↓↓↓

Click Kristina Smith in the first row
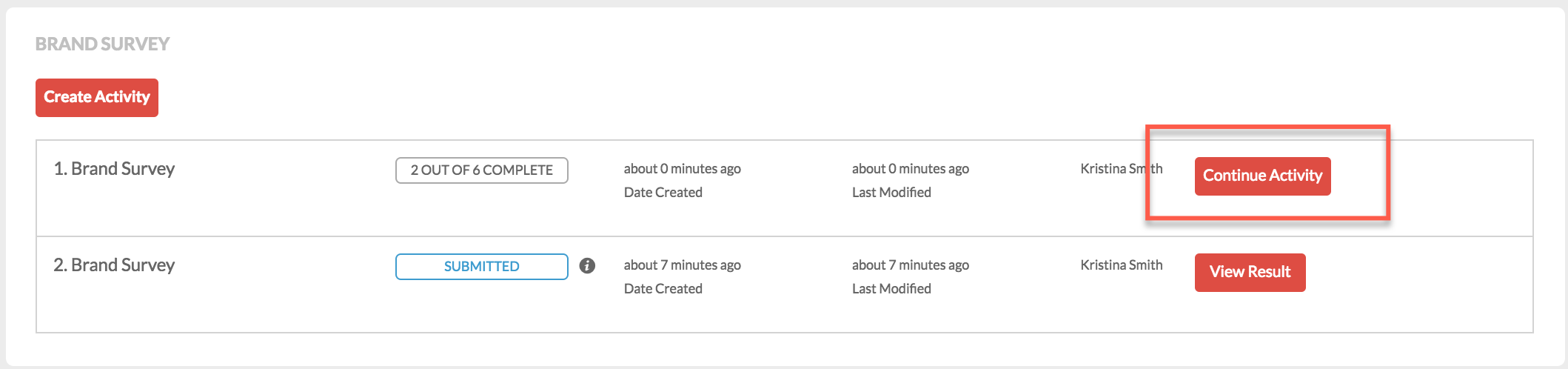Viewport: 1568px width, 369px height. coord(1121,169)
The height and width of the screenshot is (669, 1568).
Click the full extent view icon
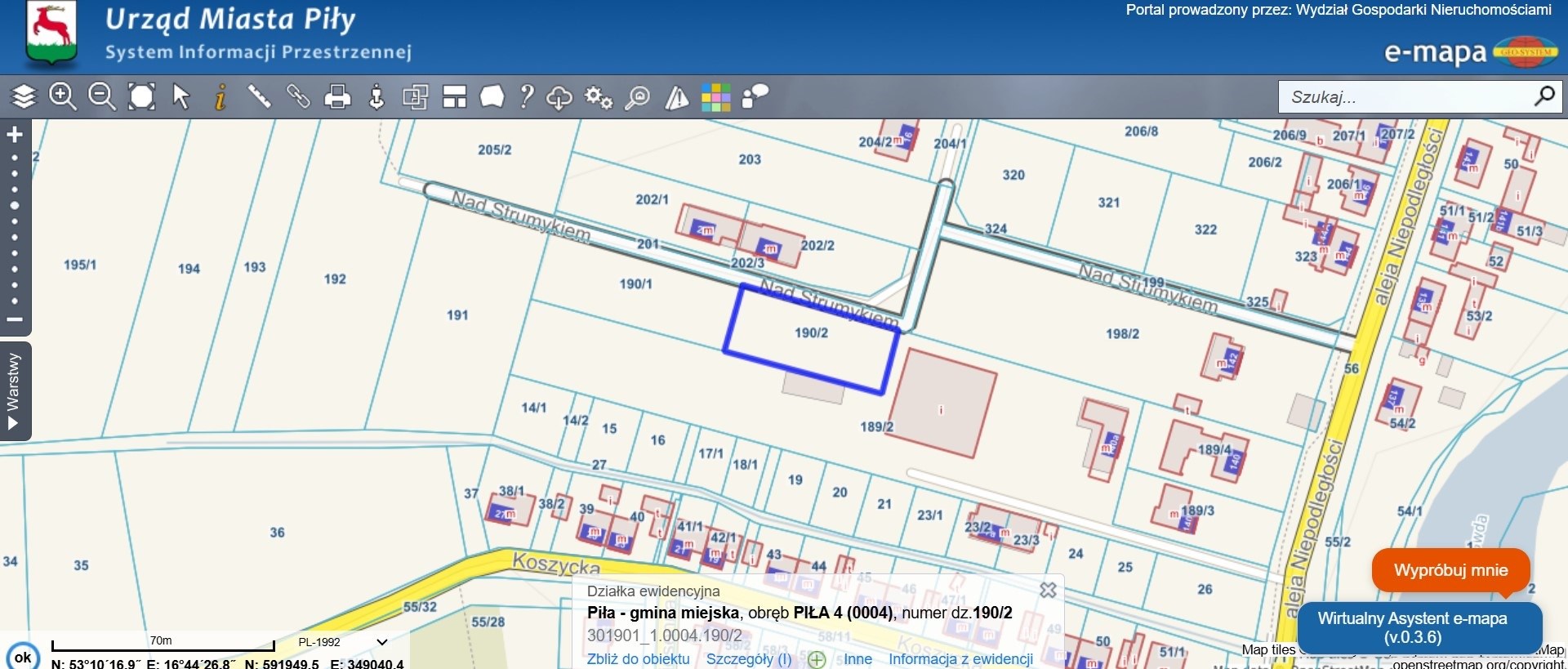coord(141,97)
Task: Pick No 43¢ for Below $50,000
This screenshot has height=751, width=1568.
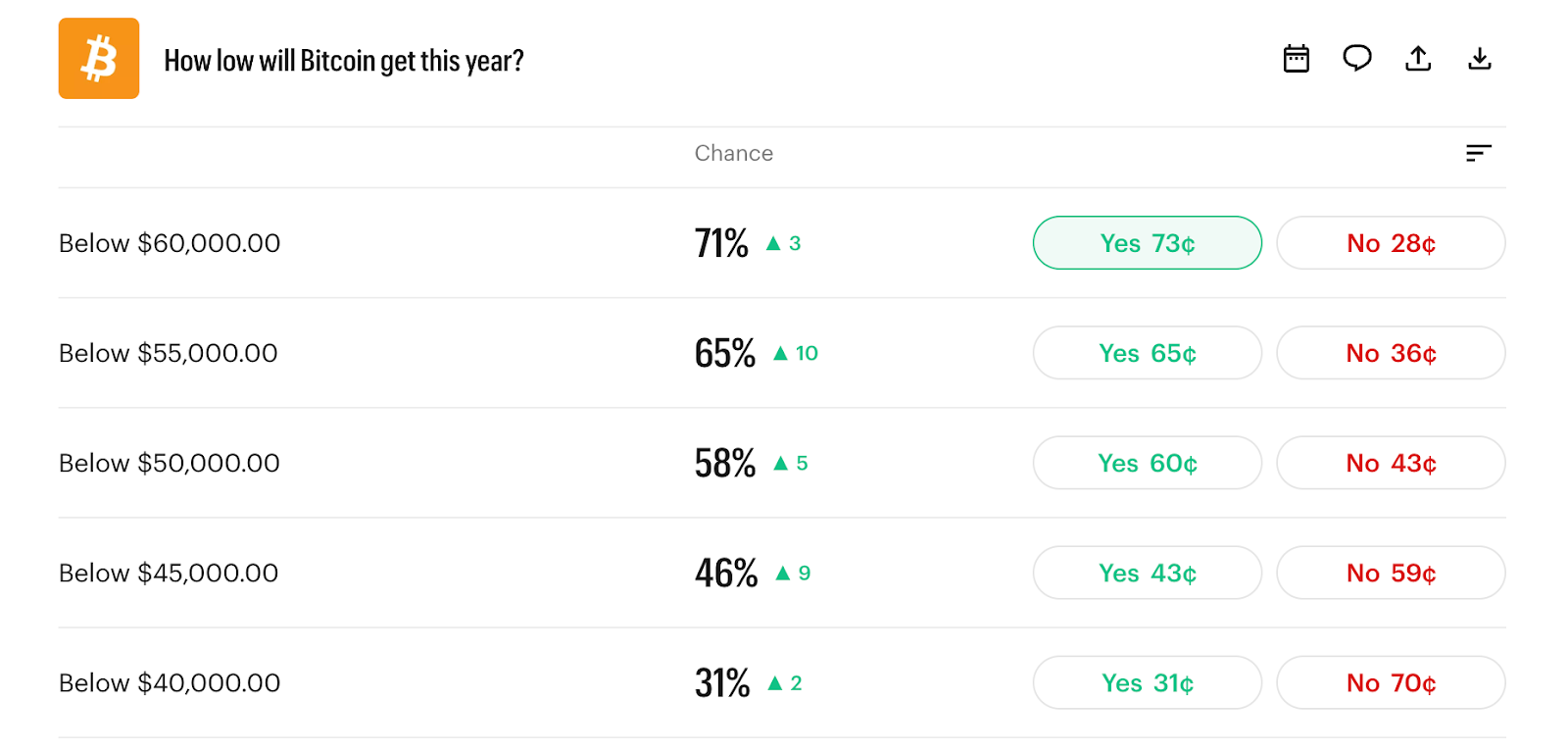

↑↑↑

◆ **What you are asked to do**: Please rewrite the listing above as a Markdown table with the columns "Row" and "Line", one row per line of text. Skip blank lines and leave the pictures out.

◆ **Answer for this exercise**:
| Row | Line |
|---|---|
| 1 | Click Kristina Smith in the first row |
| 2 | Viewport: 1568px width, 369px height. coord(1121,169) |
| 3 | The height and width of the screenshot is (669, 1568). |
| 4 | Click the full extent view icon |
| 5 | coord(141,97) |
| 6 | Task: Pick No 43¢ for Below $50,000 |
| 7 | This screenshot has height=751, width=1568. |